Where the line containing "Click the Created end date field" appears, start repeating, and continue exactly through the last line below, adding nothing. Include no pictures.

Start of Block

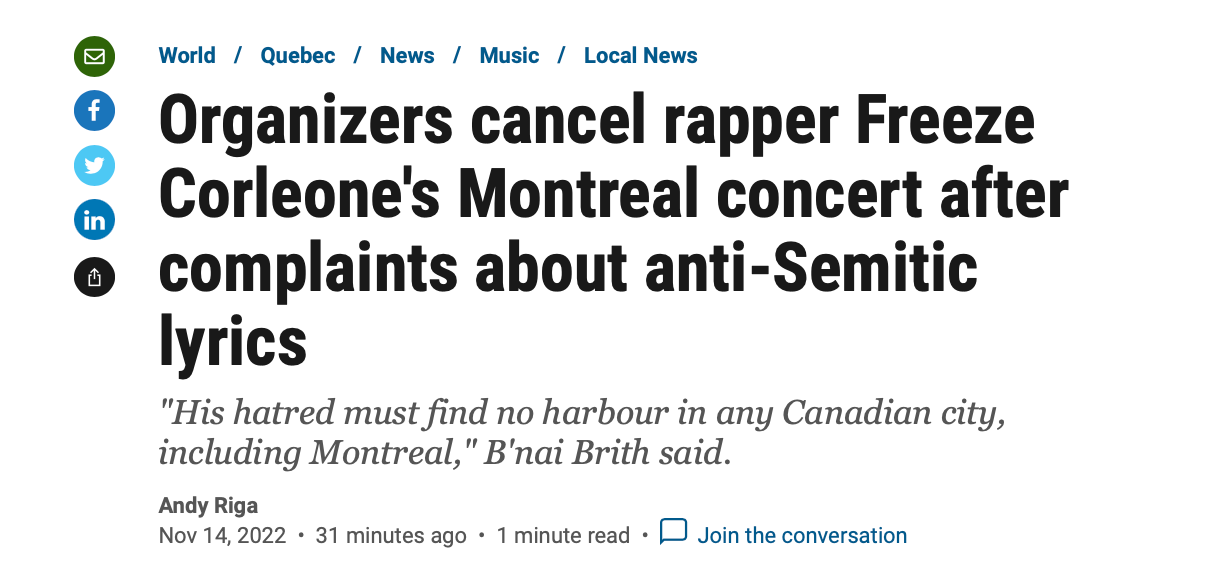Share the article on LinkedIn

[95, 220]

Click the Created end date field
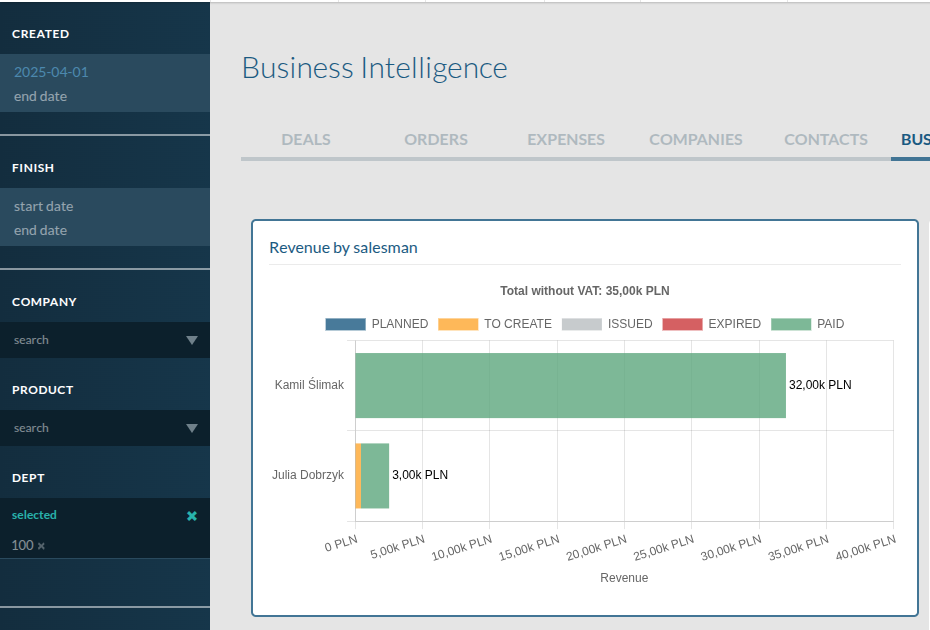coord(41,96)
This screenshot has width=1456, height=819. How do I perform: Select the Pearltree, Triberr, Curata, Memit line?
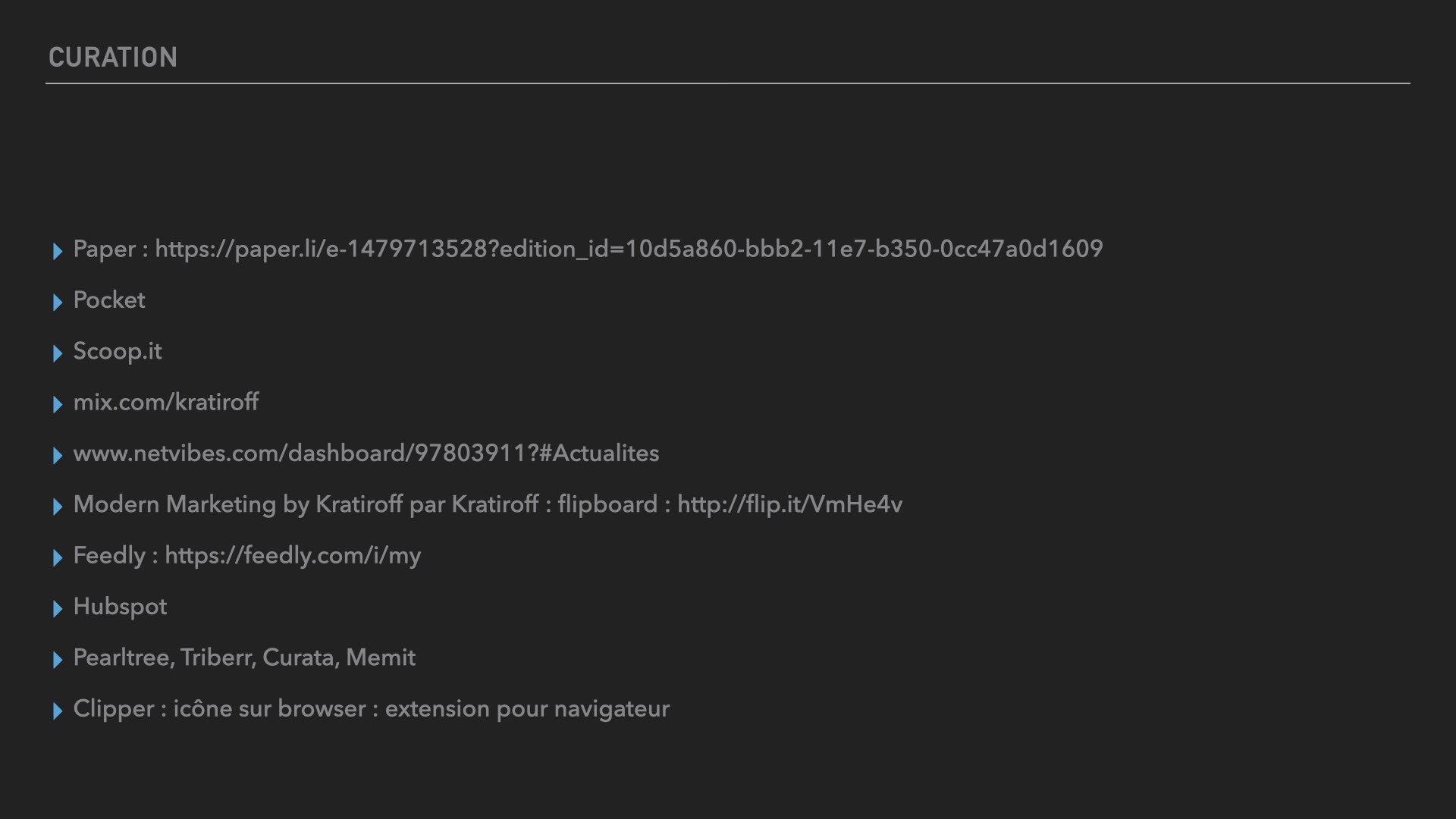[244, 657]
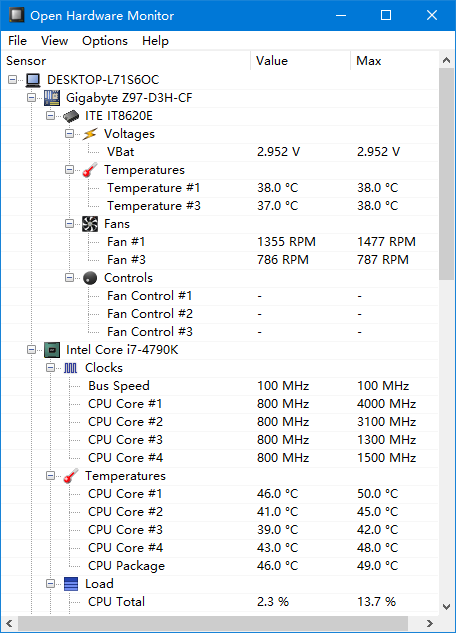
Task: Collapse the Intel Core i7-4790K node
Action: point(31,350)
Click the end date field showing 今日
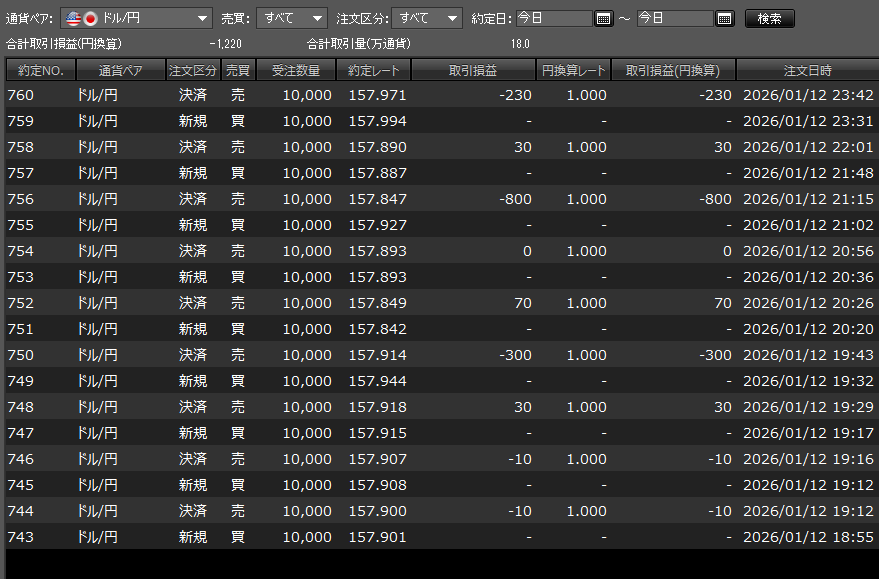 [675, 18]
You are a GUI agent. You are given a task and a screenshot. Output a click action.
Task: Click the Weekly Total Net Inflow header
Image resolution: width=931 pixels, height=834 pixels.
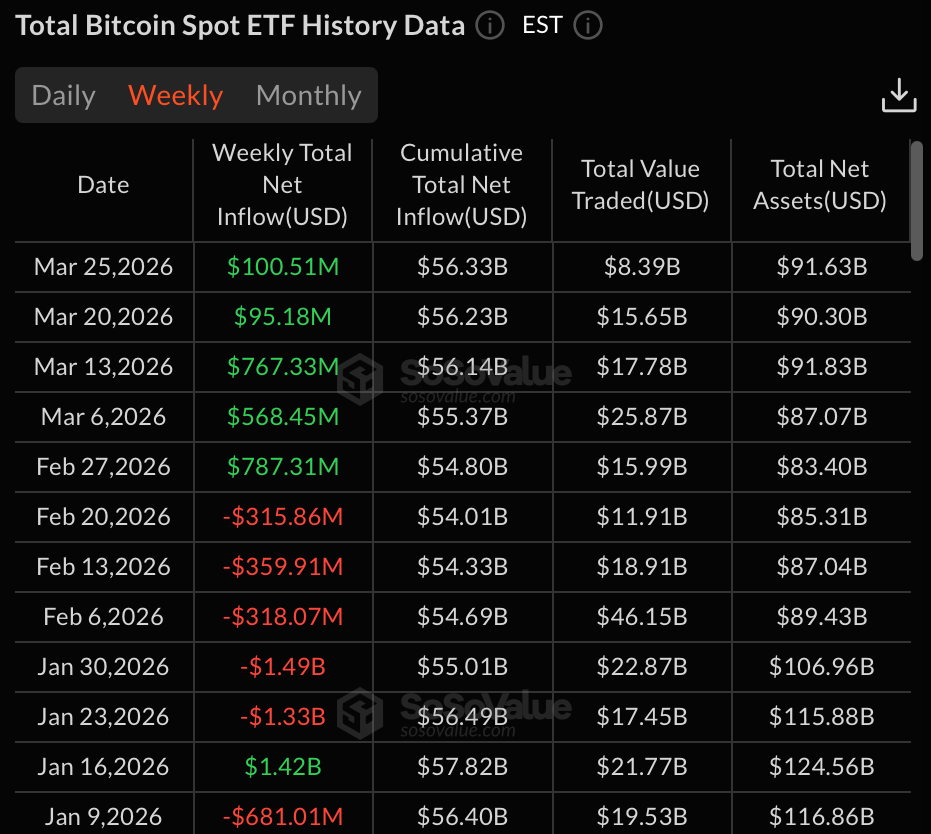tap(283, 184)
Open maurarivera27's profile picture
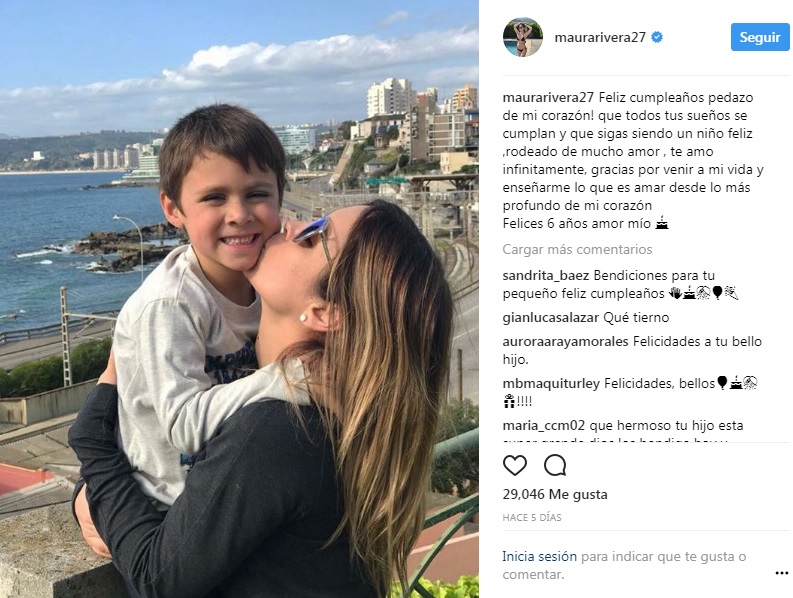The width and height of the screenshot is (793, 598). click(x=522, y=37)

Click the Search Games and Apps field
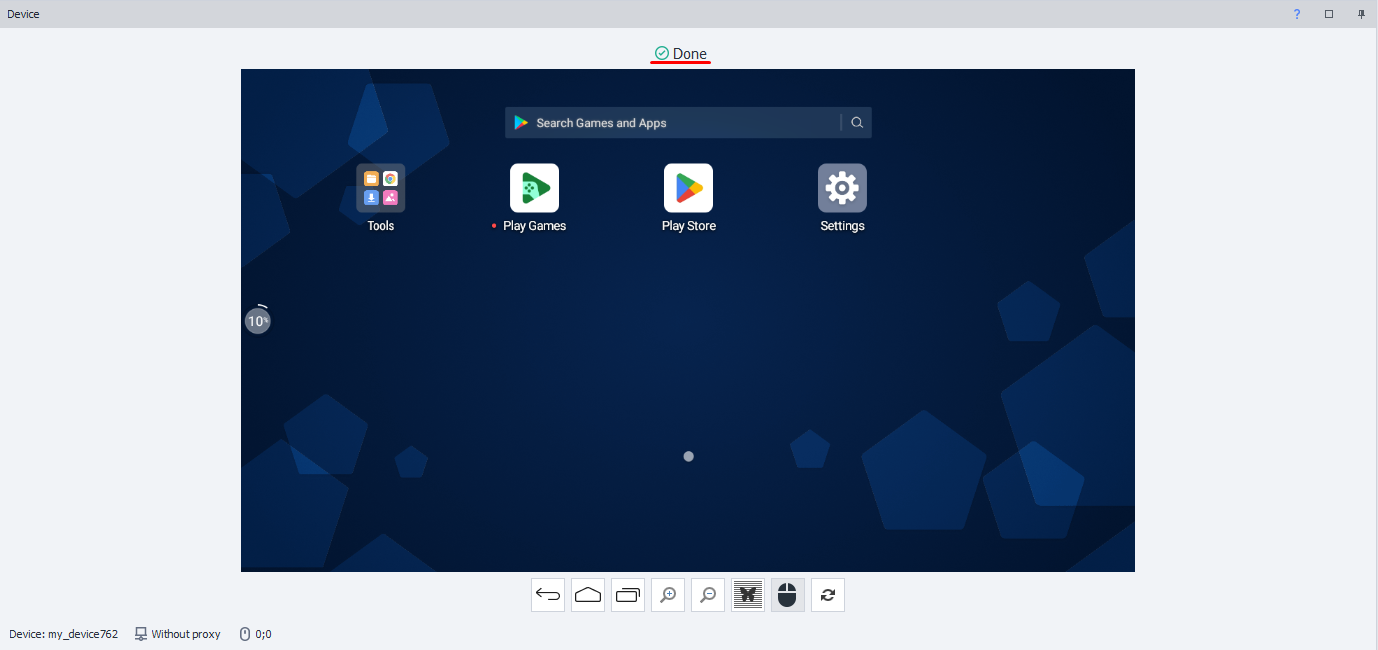pos(670,123)
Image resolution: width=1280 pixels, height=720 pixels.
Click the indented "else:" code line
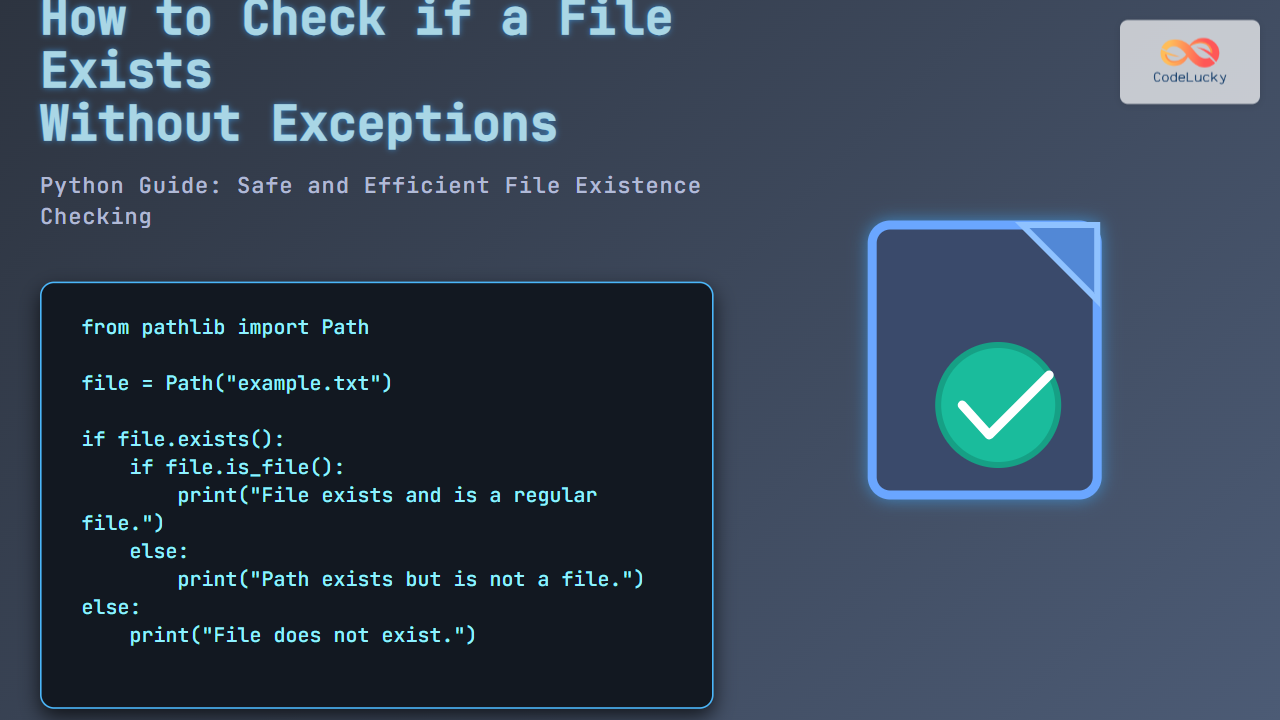point(159,551)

End of Block

**Your response**
Click the Created end date field
coord(41,96)
This screenshot has width=1456, height=819. How do I perform: Select the Pearltree, Triberr, Curata, Memit line?
[244, 657]
Task: Collapse the Intel Core i7-4790K node
Action: point(31,350)
Click the end date field showing 今日
 [675, 18]
You are a GUI agent. You are given a task and a screenshot. Output a click action.
Task: Click the Weekly Total Net Inflow header
Image resolution: width=931 pixels, height=834 pixels.
tap(283, 184)
Open maurarivera27's profile picture
The width and height of the screenshot is (793, 598). click(x=522, y=37)

Click the Search Games and Apps field
pos(670,123)
Image resolution: width=1280 pixels, height=720 pixels.
Click the indented "else:" code line
point(159,551)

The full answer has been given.